あ、一つ気になったことがあるのですが、いいですか?」
「なに?」
「あなたは私とバエルの関係を見抜いていた。PKの件も。
なぜ私の口から真実を聞き出したのですか?
わざわざそんなことをする必要はなかったように思います。
その理由がよく分かりません。
自分の推理があっているのか、答えあわせをして。
探偵ごっこでも、したかったんですか?」
「お、そこに気付いたか。
答えあわせがしたかったのも理由の一つ。
でも、それは本当の理由じゃない。
理由は、鳴海への
「牽制?」
鳴海は不思議そうに首を傾げた。
「そう。真実を知っている者がいると、鳴海に認識してもらいたかった。
それが本当の理由」
「それに何の意味があるんです?」
「もし俺が鳴海の立場だったら、バエルにある約束をさせると思う。
それは『契約者の名前を誰にも話してはならない』だ。
魔王殺しが実行されれば、成功か失敗。どちらにしてもある程度の騒ぎになることは間違いない。

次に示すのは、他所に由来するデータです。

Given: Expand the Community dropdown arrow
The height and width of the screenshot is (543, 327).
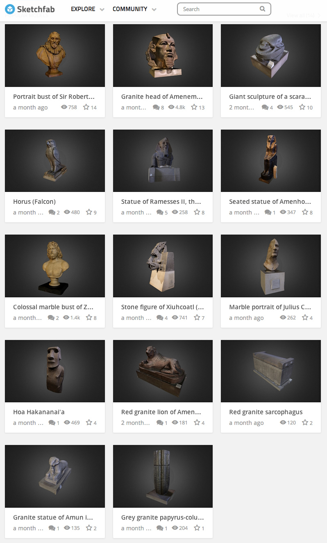Looking at the screenshot, I should [154, 9].
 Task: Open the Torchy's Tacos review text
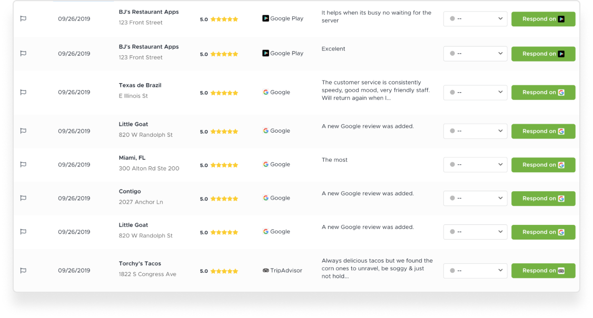coord(377,269)
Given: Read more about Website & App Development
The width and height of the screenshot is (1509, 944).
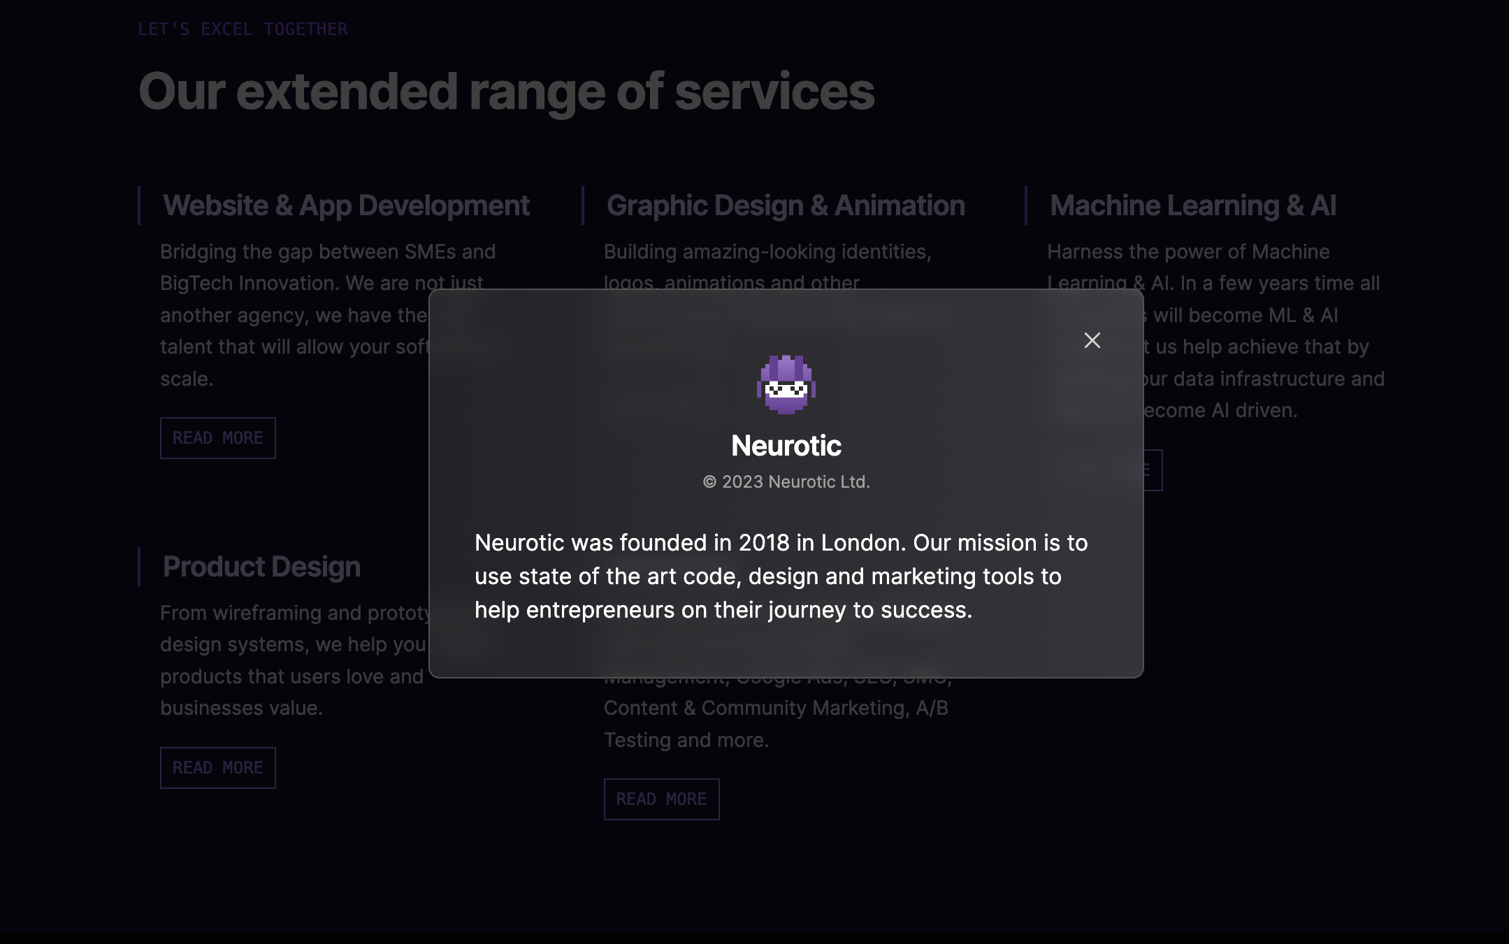Looking at the screenshot, I should [217, 438].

その時に、自分の名前が挙がれば、騒ぎに巻き込まれる。
もしプレイヤー間で話が広がれば、やがて月島の耳にも入るだろう。
そうなれば、理由を聞かれる。
たとえ、月島を想っての行動だとしても、月島にとっては大きなお世話。
サービス停止は仮想世界の消滅。それは月島が守りたい人たちの消滅と同義。
月島との関係が悪化する可能性が高い。それは鳴海も望んでいないはず」
「…………」
「では騒ぎに巻き込まれないためには、どうすれば良いか?
――バエルを消して口封じすれば良い。
第1世界ならば、それが可能だ。
逆を言えば、第1世界以外に行ってしまっては、不可能になる。
そして今、バエルはこの第1世界にはいない。
元の第99世界に帰ってしまった。
さっきまでの鳴海は、こう考えていたはずだ。
――バエルがこの世界に戻ってきたら、秘密を守っていることを確認して消そう。
違うかな?」
「……その通りよ、名探偵さん。
よく私の考えが分かりましたね。驚きました」
鳴海は氷のような微笑をたたえた。